The hero’s name is unknown to the live tournament poker community: Julian Track. The German is much more comfortable playing online while watching his favorite sports games. He doesn’t enjoy the bright lights of such a big event at all. Track was a mystery the whole week and declined interview after interview although he was the chip leader as the eight-handed final table took off. However, he couldn’t say no the final interview, the one specially reserved for the Main Event champion.

“It was a long, long journey for everyone who was sitting here today but I was able to create a big second day one and then things just went very well. I have to say I’ve not been playing as aggressive as today and I made a couple of missteps but I was lucky”, the German said, in a PokerStars TV interview.

Track pointed out that throughout the whole week he never lost more than 20% of his stack and that could have very well been his key to success. What’s more impressive, though, is that he started the final table as the chip leader and never lost it in spite of being pressured by big-time poker pros like 2013 GPI Player of the Year Ole Schemion (who participated in seven more final tables this year besides Prague), 2013 UKIPT Isle of Man High Roller Max Silver, and UKIPT final-table expert and recent third place Eureka Prague finisher Stephen Chidwick.

Silver finished sixth after being eliminated by fellow British pro, Chidwick. He open-shoved a 20 big blind stack with Ace-Ten only to get isolated by Chidwick’s pocket sevens. Silver hit the ten on the flop and was ready to double up after a blank turn but for a disastrous seven river.

Schemion quickly followed afterwards. The 21-year-old German four-bet jammed with almost 34 big blinds after a min-open by Georgios Sotiropoulos and a three-bet by Track. The Greek folded but Schemion’s fellow countryman didn’t want to let go of his pocket sevens and called. Schemion had pocket tens and was crushing the live tournament rookie. But the second street turned things upside down with Track catching a saving set.

As in the Eureka Prague Main Event, Chidwick finished third; but he won €378,000 in the EPT tournament compared to only €92,500 in the Eureka event. The Brit went all-in with Ace-Ten and was called by Sotiropoulos, who had King-Queen. It was a classic 60-40 battle with the small underdog winning the pot.

Everyone thought that heads-up play wouldn’t last long after Track accepted Sotiropoulos’ deal of splitting the final prize pool in half (€700,000) and playing only for €25,700 plus the trophy and the exclusive watch. The German just wanted to finish the day as quickly as possible because of his health issues. He didn’t give up, though, and continued grinding and battling his condition. After three and a half hours, the tournament was finally over when Track called Sotiropoulos’ shove with pocket tens. The Greek had Queen-Jack for a flip but couldn’t catch anything on the board.

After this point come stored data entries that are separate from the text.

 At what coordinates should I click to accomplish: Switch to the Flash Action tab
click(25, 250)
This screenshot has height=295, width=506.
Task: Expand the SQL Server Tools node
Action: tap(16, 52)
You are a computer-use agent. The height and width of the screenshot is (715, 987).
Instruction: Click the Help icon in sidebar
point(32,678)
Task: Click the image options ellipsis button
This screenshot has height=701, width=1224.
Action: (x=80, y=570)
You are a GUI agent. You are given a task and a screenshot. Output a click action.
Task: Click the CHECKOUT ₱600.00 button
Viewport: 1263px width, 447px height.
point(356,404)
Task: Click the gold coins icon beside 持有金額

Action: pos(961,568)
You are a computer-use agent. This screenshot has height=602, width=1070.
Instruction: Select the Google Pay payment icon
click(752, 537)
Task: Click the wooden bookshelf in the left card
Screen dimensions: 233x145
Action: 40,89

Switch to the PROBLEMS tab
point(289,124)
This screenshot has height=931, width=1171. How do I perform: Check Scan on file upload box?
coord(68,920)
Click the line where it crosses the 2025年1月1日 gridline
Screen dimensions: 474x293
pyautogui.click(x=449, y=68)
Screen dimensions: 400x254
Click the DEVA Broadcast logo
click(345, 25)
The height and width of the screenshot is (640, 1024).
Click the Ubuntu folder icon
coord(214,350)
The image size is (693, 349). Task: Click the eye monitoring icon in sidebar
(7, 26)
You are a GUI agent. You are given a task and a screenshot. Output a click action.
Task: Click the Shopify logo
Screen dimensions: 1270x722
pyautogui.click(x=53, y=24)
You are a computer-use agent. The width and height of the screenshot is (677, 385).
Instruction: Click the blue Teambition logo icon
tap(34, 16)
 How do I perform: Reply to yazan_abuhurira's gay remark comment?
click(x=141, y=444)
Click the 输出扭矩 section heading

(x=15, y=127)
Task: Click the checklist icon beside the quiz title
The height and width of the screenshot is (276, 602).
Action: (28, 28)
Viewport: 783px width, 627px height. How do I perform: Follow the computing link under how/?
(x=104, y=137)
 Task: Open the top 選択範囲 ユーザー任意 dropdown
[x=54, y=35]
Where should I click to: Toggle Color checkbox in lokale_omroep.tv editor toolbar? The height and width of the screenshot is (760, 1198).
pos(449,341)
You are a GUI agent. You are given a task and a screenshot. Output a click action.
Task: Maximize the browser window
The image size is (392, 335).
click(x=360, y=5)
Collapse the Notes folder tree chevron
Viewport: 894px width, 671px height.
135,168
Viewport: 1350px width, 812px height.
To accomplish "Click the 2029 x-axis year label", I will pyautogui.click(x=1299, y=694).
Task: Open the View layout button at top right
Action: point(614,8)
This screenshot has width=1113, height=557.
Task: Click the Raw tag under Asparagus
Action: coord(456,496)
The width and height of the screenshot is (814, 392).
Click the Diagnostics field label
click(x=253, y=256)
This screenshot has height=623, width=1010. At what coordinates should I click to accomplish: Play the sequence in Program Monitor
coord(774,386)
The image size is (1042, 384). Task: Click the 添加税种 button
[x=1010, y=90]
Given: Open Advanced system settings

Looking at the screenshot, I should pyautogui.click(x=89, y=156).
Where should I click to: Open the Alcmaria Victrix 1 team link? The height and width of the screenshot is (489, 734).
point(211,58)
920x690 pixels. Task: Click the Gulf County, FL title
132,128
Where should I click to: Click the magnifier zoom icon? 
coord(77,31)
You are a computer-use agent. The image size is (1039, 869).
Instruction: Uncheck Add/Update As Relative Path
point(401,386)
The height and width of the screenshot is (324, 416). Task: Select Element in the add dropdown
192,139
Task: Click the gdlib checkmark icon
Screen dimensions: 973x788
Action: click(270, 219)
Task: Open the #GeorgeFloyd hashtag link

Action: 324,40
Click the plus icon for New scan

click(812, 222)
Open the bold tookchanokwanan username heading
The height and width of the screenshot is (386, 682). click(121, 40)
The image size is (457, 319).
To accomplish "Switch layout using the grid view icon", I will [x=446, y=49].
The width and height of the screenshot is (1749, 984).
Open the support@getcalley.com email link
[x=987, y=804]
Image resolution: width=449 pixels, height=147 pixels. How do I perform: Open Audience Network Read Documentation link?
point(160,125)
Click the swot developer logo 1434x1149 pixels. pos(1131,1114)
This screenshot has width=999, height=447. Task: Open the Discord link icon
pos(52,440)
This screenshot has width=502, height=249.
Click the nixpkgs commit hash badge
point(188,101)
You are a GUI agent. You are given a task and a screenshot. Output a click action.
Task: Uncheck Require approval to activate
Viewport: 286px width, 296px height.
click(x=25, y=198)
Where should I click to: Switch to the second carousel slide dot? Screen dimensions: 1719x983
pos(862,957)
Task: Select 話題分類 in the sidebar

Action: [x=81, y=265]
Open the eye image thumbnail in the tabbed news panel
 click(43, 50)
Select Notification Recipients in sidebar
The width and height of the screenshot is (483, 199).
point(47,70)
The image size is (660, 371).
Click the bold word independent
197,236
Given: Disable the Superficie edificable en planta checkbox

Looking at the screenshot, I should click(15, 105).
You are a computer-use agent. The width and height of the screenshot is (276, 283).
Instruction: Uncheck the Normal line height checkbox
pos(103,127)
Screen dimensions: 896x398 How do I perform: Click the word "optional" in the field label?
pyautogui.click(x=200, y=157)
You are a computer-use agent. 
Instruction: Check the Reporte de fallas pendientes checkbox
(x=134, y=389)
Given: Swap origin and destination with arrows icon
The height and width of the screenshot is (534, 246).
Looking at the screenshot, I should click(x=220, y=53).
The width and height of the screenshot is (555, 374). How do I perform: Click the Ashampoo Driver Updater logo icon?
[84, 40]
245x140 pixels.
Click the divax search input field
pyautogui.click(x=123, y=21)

“I came for a min-cash. I’m an online qualifier and I came for a min-cash. I was never the best player at the table,” Track admitted. He added that next year’s Aussie Millions event will be his last live tournament as he isn’t used to playing at such a slow pace.

It was a record-breaking Main Event for the Czech Republic capital: 1,007 players from 60 different countries entered the tournament. In 2012, the EPT Prague had 864 entries. Also, the 2013 prize pool of €4,883,950 was a record setter. Overall, including the side events and the Eureka Main Event, there were over 8,550 tournament entries and 2,630 unique players battling for almost €13 million in cash prizes.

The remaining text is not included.